Already some early speculation has suggested that the management of mental health issues may, by agreement, become solely the Federal Government’s responsibility.
Of particular interest to the health care and pharmaceutical industry will be the Committee’s examination of the current state of mental health research, the adequacy of its funding and the extent to which best practice is disseminated.
As will the investigation of the adequacy of various modes of care for people with a mental illness, in particular, prevention, early intervention, acute care, community care, after hours crisis services and respite care.
The Senate will also explore the appropriate role of the private and non-government sectors, including the potential for new modes of delivery of mental health care, including e-technology.
Though not explicit in its terms of reference, this may open the door for a further examination and recommendations on the adequacy of the nation’s Pharmaceutical Benefits Scheme where some mental health drug treatments are listed on the Scheme and therefore more readily available to consumers than other treatments.
The special needs of groups such as children, adolescents, the aged, Indigenous Australians, the socially and geographically isolated and of people with complex and co-morbid conditions and drug and alcohol dependence will also be a focus of the Inquiry.

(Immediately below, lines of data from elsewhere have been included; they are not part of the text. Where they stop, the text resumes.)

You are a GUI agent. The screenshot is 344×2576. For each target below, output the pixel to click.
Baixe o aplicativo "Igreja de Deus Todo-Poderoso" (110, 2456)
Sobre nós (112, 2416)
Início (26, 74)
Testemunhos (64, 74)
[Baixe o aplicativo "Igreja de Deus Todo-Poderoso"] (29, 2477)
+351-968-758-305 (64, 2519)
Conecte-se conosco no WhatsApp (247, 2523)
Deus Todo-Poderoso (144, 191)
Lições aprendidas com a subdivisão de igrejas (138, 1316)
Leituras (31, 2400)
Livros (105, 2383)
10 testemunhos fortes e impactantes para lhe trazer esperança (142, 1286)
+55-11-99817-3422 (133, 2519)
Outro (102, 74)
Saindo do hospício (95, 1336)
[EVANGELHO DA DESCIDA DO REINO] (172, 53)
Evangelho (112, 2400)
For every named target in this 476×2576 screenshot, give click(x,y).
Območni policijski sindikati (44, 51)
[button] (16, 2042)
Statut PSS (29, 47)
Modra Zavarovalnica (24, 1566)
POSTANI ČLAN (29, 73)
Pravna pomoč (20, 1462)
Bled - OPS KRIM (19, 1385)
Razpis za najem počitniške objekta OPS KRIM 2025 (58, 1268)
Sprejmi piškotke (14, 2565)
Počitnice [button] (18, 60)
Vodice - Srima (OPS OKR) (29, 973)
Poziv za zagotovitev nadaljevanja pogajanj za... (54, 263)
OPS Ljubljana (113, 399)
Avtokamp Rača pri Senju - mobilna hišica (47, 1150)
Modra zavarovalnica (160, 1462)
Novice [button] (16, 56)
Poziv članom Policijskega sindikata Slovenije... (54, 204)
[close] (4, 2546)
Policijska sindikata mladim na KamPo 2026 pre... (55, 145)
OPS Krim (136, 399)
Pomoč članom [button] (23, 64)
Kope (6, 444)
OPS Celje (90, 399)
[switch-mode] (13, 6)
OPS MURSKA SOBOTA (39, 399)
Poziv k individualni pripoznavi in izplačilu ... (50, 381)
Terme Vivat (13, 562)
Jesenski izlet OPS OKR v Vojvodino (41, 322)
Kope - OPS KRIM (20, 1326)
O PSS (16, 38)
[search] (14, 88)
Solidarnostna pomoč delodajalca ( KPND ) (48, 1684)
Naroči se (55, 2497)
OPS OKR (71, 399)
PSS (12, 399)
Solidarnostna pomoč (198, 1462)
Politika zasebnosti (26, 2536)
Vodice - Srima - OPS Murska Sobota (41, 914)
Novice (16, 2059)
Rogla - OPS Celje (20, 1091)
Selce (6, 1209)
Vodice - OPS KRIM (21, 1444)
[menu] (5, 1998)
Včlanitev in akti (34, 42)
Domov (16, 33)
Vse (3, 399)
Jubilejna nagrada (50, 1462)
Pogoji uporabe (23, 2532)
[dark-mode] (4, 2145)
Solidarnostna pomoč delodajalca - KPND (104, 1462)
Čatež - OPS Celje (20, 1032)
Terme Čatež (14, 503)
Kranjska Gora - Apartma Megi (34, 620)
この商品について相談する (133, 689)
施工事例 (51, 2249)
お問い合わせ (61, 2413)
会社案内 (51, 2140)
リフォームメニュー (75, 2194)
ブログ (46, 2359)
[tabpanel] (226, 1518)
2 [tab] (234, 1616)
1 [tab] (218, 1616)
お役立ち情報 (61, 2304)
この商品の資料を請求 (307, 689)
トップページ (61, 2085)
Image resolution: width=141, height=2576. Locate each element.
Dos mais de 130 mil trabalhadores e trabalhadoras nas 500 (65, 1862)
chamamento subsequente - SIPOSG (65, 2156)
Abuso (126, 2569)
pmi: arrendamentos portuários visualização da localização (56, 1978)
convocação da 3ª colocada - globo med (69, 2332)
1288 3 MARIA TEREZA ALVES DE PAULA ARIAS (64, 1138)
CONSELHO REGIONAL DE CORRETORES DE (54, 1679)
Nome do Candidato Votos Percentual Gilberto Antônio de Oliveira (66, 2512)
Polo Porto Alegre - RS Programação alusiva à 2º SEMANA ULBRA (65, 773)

Support services, education and training will be examined with particular reference to barriers to better mental health outcomes as a result of the unmet need in supported accommodation, employment, family and social support services.
The Committee will also inquire into the role and adequacy of training and support for primary carers in the treatment, recovery and support of people with a mental illness as well as the role of primary health care in promotion, prevention, early detection and chronic care management.
The new opportunities for reducing the effects of iatrogenesis and promoting recovery-focussed care through consumer involvement, peer support and education of the mental health workforce, and for services to be consumer-operated may also result from the Inquiry.
Mental health support groups will have an opportunity to make recommendations on the adequacy of education in de-stigmatising mental illness and disorders and in providing support service information to people affected by mental illness and their families and carers.
Finally, the Inquiry will also examine a range of associated issues such as the overrepresentation of people with a mental illness in the criminal justice system and in custody, the practice of detention and seclusion within mental health facilities and the proficiency and accountability of agencies, such as housing, employment, law enforcement and general health services, in dealing appropriately with people affected by mental illness.
This Australian Senate inquiry is unique in many respects, not least of which the incident and manner in which it was instigated.
But more importantly, unlike many Senate inquires it has bipartisan and minor party support.
For those working and interested in mental health, the inquiry, its submission-based approach, public hearings and subsequent report therefore does provide a real opportunity for them to shape the future of Australia’s mental health services, policy and environment.
Rather than the Cornelia Rau tragedy serving as a dreadful reminder of the all too common plight of the mentally ill it may just be the catalyst to lasting reform.